Re: import CSV file to a table

Rob Sargent <robjsargent@xxxxxxxxx> · Wed, 8 Mar 2017 09:24:19 -0700

    Since bash has been bandied about in this thread I presume
        awk is available.  Here's how I would check just how 'csv'ish
        the incoming file is.

      awk -F"," '{a[$NF]++}END{for(i in a){printf "%d lines have
          %d fields(columns)\n", a[i], i}}' csvfilename

    If this doesn't produce one line you have to suspect quoted
        values including commas (or what ever char you choose). then you
        need a real csv parser.

    If just one line, I'ld use cut to get rid of unwanted
        columns, then let COPY do it's thing

    On 03/08/2017 09:13 AM, Karl Czajkowski
      wrote:

      On Mar 08, John McKown modulated:
...

        I agree. I went with a "pure BASH" approach because it is what the
user asked for & I wasn't sure what language she might be comfortable
with. I use PERL a lot. Or maybe I should say that I abuse PERL a lot.
Such as a PERL script with writes out another PERL script, based on
some input files & parameters, then runs the just written PERL script,
which does the load into a PostgreSQL database (multiple tables). Ya, a
bit perverted.

      Well, you could follow a similar meta-programming/code-generating
pattern to have the BASH script output a single SQL file to run with
psql. You could even generate PL/pgsql code to defer more data
processing to the database itself.

I think the only robust "pure BASH" approach is to use a temporary
table, so you aren't trying to parse CSV content in BASH. Using csvkit
sounds good if you can introduce these third-party dependencies.

With the temporary table, you can use SQL for most validation or data
interrogation, but you need to know at least enough schema information
in advance to form the COPY statement. Parsing the CSV header row to
plan your work puts you right back to requiring a robust CSV parser
unless you can constrain your input scenarios to only handle very
trivial headers.

If you play games with a defaulting serial column and fixed column
names like "id, c1, c2, ..., cN" for the temporary table, you might
use the id column as a DB-assigned "row number" during COPY and
validation.
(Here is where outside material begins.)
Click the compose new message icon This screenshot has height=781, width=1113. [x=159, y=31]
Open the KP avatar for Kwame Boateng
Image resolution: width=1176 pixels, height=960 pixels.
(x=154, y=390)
In this case, you could even tell Postgres there is no
header, and then let it parse the header as another data record so you
can use SQL statements to determine the actual header names and
ordering in the input.  But this still requires knowing the column
count in advance of the COPY.

I also think using something like Python with structured data
processing would be wiser, unless you know enough about the schema in
advance to avoid any CSV parsing on the client side.

Karl